Людмила Гурченко | страница 39



— Я могу играть только то, что хорошо знаю, — сказала Гурченко, даже не пытаясь защищаться. — Ну, что я знаю об английском высшем свете, о его интриганках? Я и не видела их никогда. Это просто не мое. Да, взялась — было интересно. Всегда ведь надеешься, что получится. Не получилось…

Фильму не хватало той внутренней культуры, какая позволяет людям откуда-то из глубин своего духовного багажа, из наслоений некогда прочитанного, увиденного, обдуманного извлекать весьма точный образ иных культур и времен. Удерживает художника от вампуки, от приблизительно «литературных» представлений и позволяет находить верный тон.

Привкус поверхностности портил работу актрисы.

Она всегда превосходно играла современниц и в этих ролях сумела выразить свое поколение так полно, как это мало кому из актрис когда-нибудь удавалось. Но в ролях «костюмных» не поднималась на этот уровень, ею же заданный. Сказанное касается драматических жанров, об эстраде, ревю, мюзикле пока речи нет — там свои законы и правила игры. Там актрисой руководит и подсказывает ей безошибочно точный тон ее снайперское чувство музыки. Но об этом — отдельно.

Набрести на «свое» в искусстве на так-то просто. И Гурченко удалось это далеко не сразу.

Она, как мы помним, вдохновлялась в юности глубокими контральтовыми нотами Лолиты Торрес, газовым платьем и чечеткой Марики Рокк, «диги-диги-ду» на пушке Любови Орловой. Эти абсолютно «эстрадные» по характеру впечатления пригодились в «Карнавальной ночи», где от актеров и требовался маскарад.

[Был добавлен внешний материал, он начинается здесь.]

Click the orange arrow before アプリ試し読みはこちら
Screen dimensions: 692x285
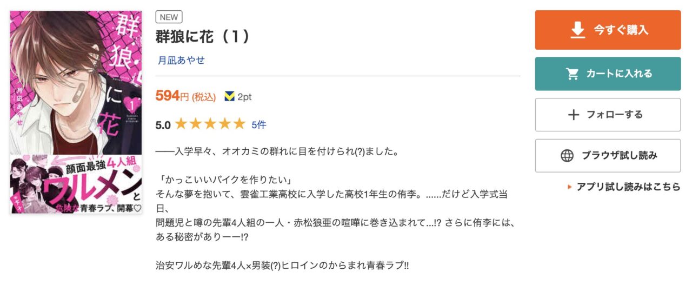pyautogui.click(x=569, y=187)
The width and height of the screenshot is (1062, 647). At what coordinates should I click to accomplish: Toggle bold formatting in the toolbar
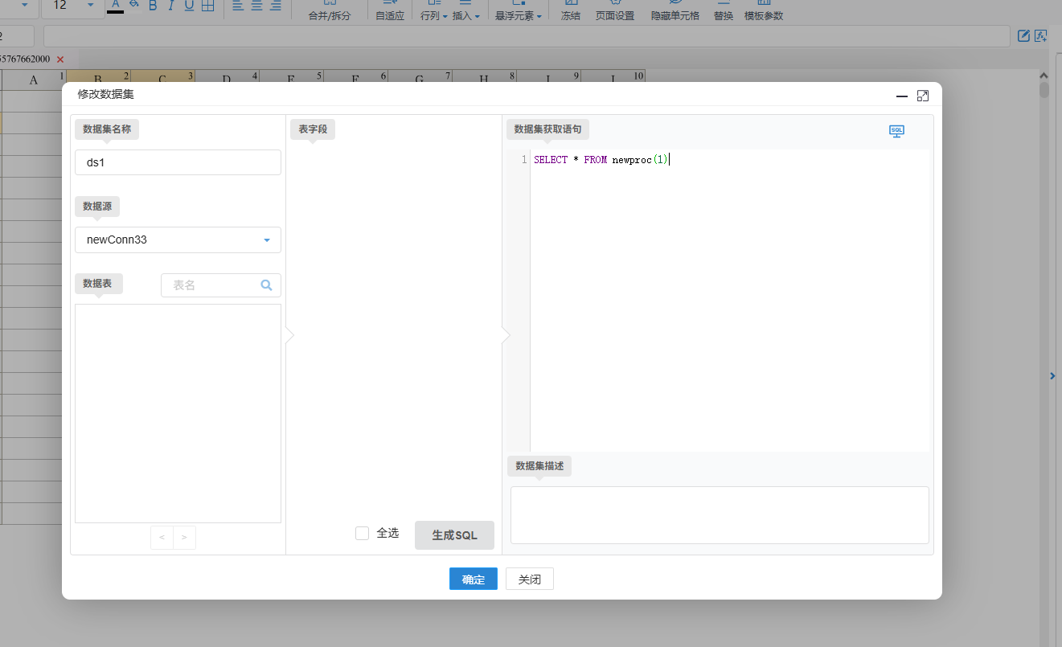[153, 6]
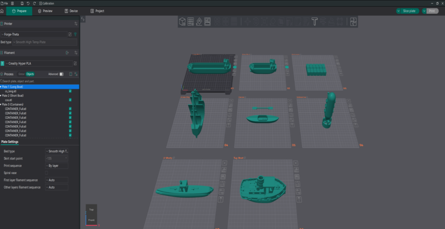Image resolution: width=445 pixels, height=229 pixels.
Task: Select the Text shape tool
Action: [314, 21]
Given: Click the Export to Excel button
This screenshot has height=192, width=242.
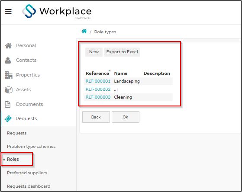Looking at the screenshot, I should click(122, 52).
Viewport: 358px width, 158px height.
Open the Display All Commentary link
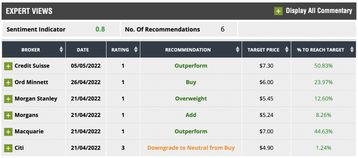[319, 11]
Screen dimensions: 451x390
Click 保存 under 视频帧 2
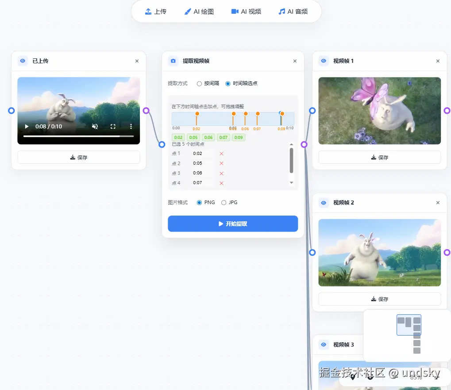click(x=379, y=299)
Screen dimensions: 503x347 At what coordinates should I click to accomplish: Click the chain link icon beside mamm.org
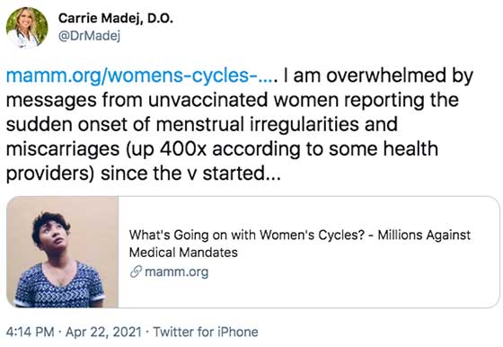click(136, 271)
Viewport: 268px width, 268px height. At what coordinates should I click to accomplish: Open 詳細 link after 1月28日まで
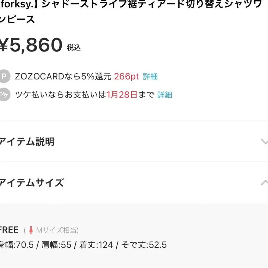tap(165, 95)
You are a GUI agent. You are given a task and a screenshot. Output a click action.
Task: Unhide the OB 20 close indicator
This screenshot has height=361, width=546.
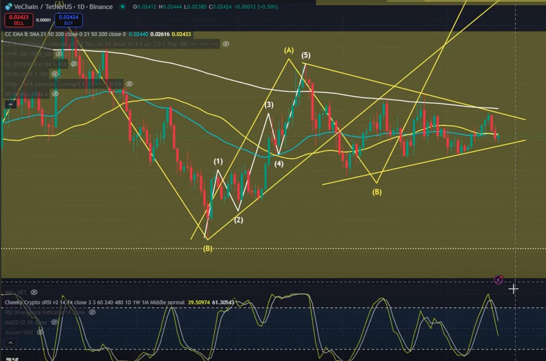tap(54, 74)
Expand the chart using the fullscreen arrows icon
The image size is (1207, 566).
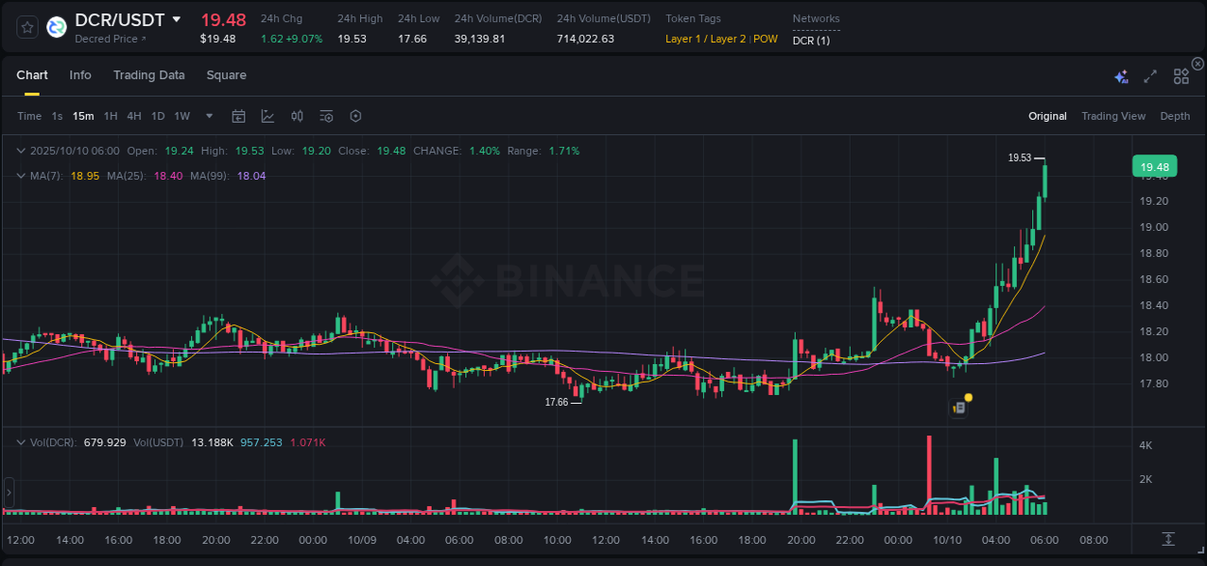tap(1149, 75)
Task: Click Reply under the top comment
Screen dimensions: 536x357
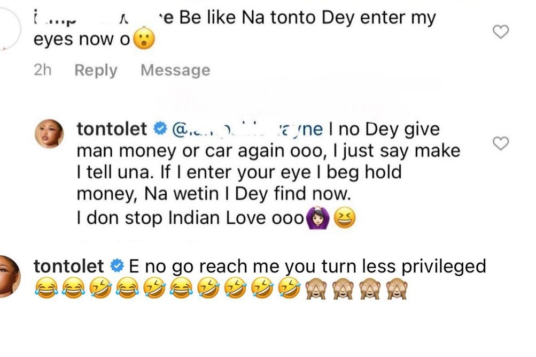Action: (96, 70)
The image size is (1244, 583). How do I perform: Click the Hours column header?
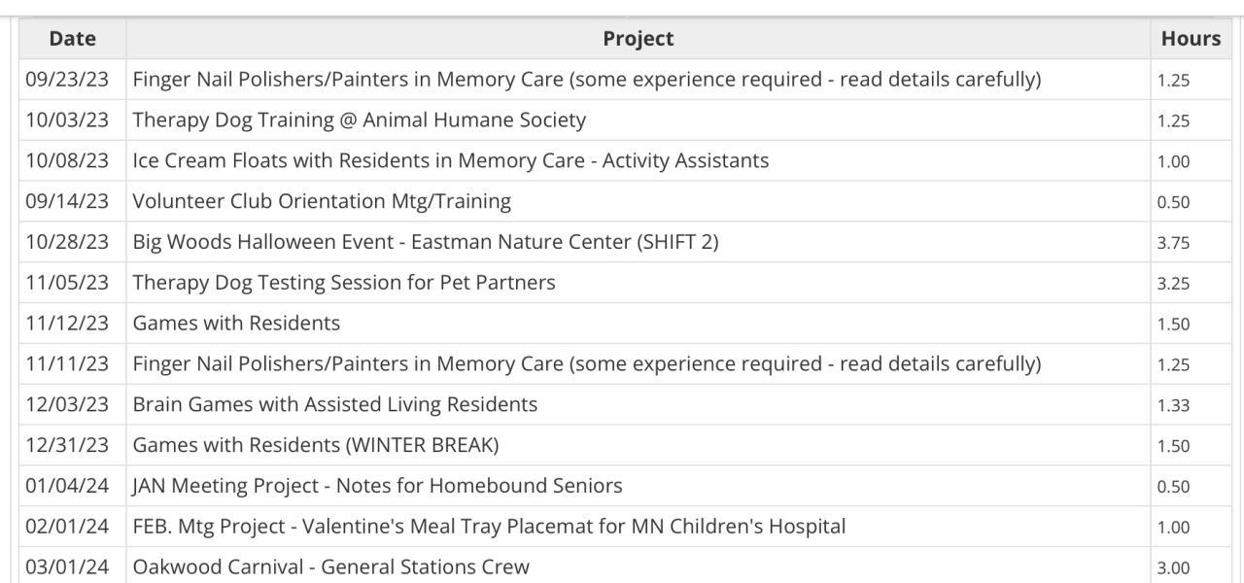[x=1190, y=39]
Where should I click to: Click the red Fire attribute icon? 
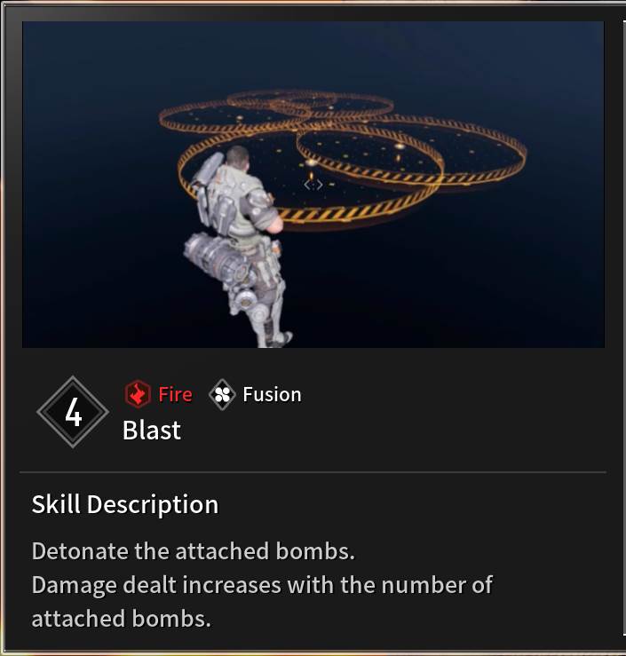click(x=138, y=394)
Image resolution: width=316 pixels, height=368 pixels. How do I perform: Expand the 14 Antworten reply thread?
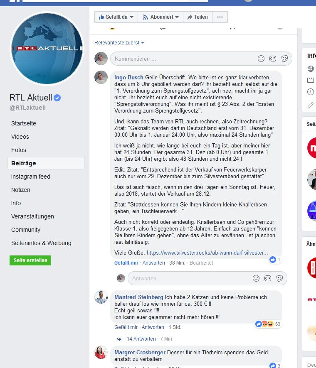click(141, 339)
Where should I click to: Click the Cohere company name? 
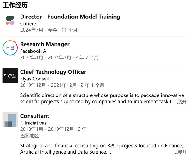click(28, 24)

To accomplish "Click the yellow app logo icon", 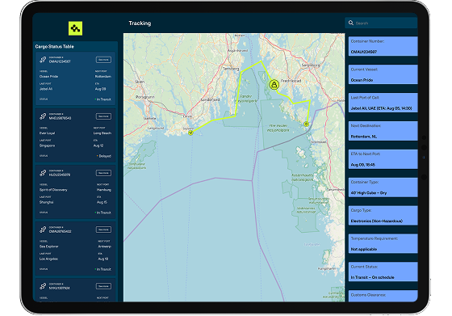I will (75, 28).
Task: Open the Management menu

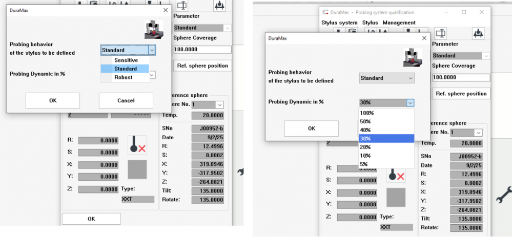Action: (x=399, y=23)
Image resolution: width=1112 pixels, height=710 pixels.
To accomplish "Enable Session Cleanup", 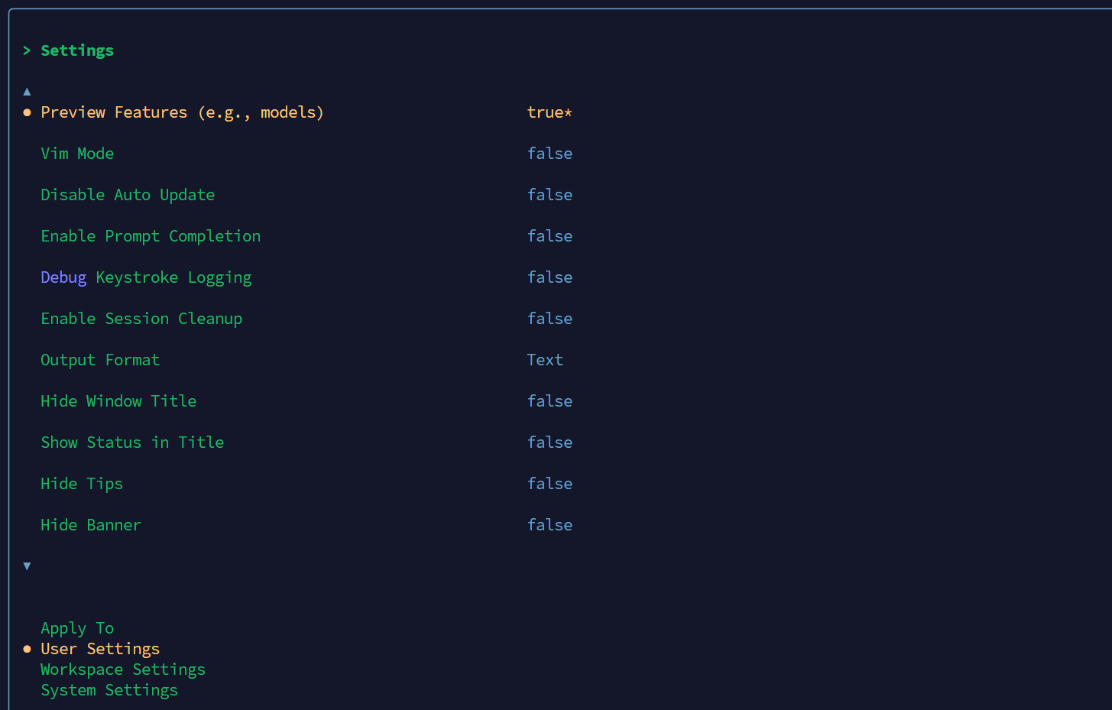I will coord(141,318).
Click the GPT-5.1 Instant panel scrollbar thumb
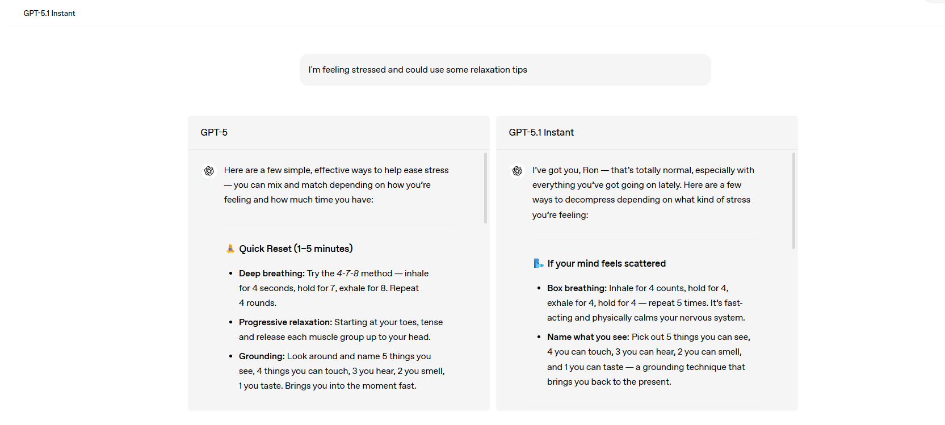945x425 pixels. [793, 200]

Но тень Лолиты Торрес продолжала витать над нею довольно долго. Она последовала за Гурченко в ее драматические роли — сообщила необходимую «испанистость» ее Франческе и Изабелле, контрабандой проникла даже в «Гулящую». Не оставила она актрису и в театре. Сама Гурченко давно уже была готова с былыми кумирами расстаться — но от нее по инерции ждали экзотики. Гурченко предлагала «Современнику» свою Надю из «Старшей сестры»— интуитивно уже понимала, где сильна, а где — нет, и рвалась уже не просто к «лицедейству». Хотелось выразить накопленное, какой-то свой житейский опыт и собственные наблюдения. Но играть пришлось Роксану. Гурченко, как никто, умела передать говор харьковской толпы, обладала совершенно бабелевским слухом на острую, живую разговорную речь, звучащую вокруг. Умела подать ее, сделать фактом искусства азартного и многозначного. А говорить со сцены надо было высоким слогом Ростана. Она «Современник» впервые полюбила за то, что все на его сцене было «как в жизни». Но первая большая роль ее пришлась на спектакль, где и сам театр неуверенно осваивал новый для себя язык, «… что выше и загадочнее бытовых примет времени», и способ сценического существования — «как в театре».